▶ [Descrição do exercício] Você pode copiar, sem alterar nada, tudo o que vai de "2 de maio de" até "tortuosos da psicodelia." no texto sobre o disco do Mopho?
====== Texto selecionado ======
Veja o clip de Corcovado, do álbum Getz/Gilberto, cantada por Astrud Gilberto:

2 de maio de 2008

E aquele disco dos Mutantes...

Alagoas nao é apenas o estado de Fernando Collor, Renan Calheiros e Heloísa Helena. Fui descobrir isso depois de ouvir o CD de estréia do Mopho. E que estréia! Tanto que aprendi a ter mais apreço por este desconhecido estado. Desde a Sétima Efervescência (1995), do gaúcho Jupiter Maçã, o rock nacional não havia percorrido com tanta precisão os caminhos tortuosos da psicodelia.
====== Dados exibidos ======
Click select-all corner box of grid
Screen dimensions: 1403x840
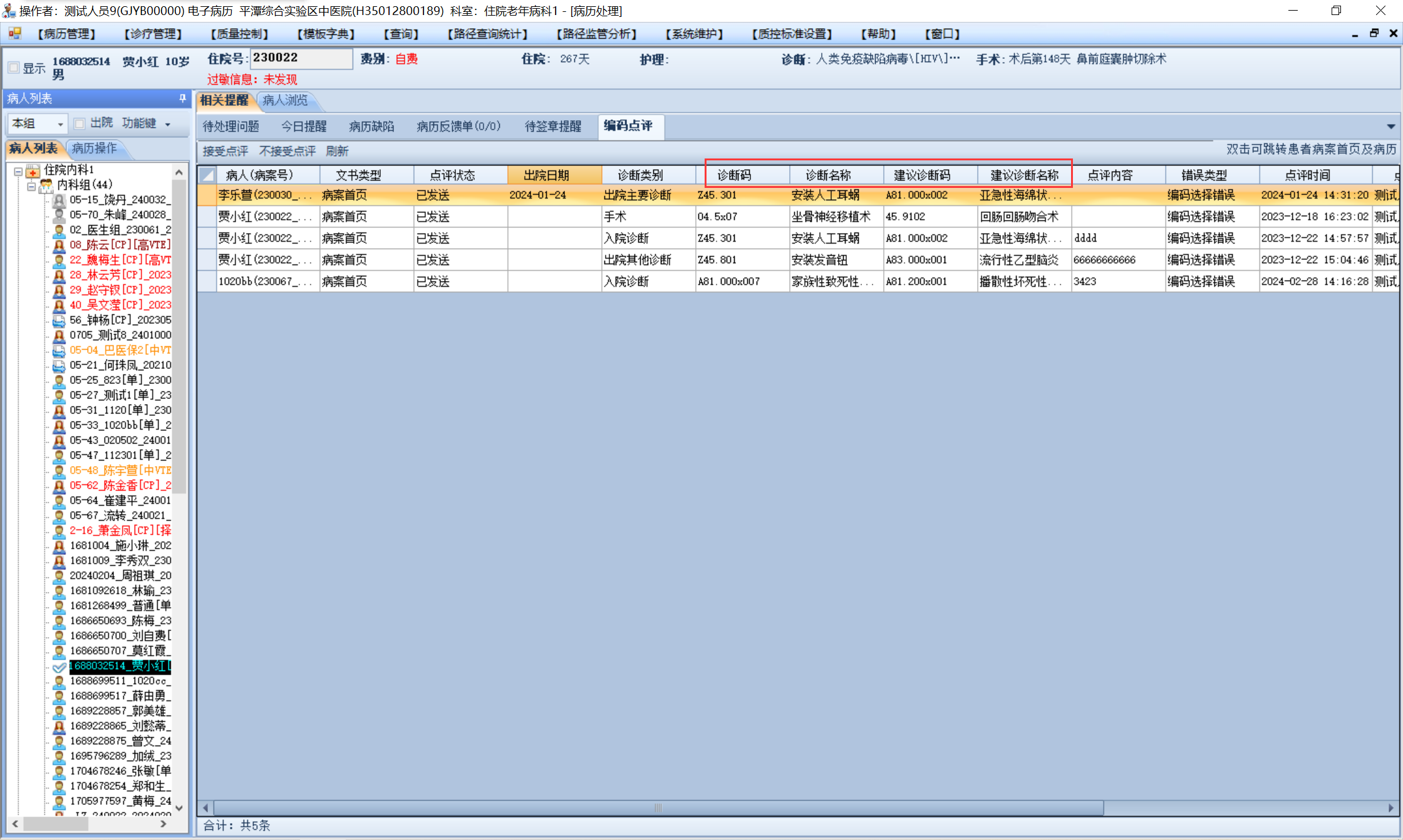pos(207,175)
======
====== Dados exibidos ======
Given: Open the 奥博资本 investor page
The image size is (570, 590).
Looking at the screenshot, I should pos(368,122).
======
▶ [Resultado correto]
2 de maio de 2008

E aquele disco dos Mutantes...

Alagoas nao é apenas o estado de Fernando Collor, Renan Calheiros e Heloísa Helena. Fui descobrir isso depois de ouvir o CD de estréia do Mopho. E que estréia! Tanto que aprendi a ter mais apreço por este desconhecido estado. Desde a Sétima Efervescência (1995), do gaúcho Jupiter Maçã, o rock nacional não havia percorrido com tanta precisão os caminhos tortuosos da psicodelia.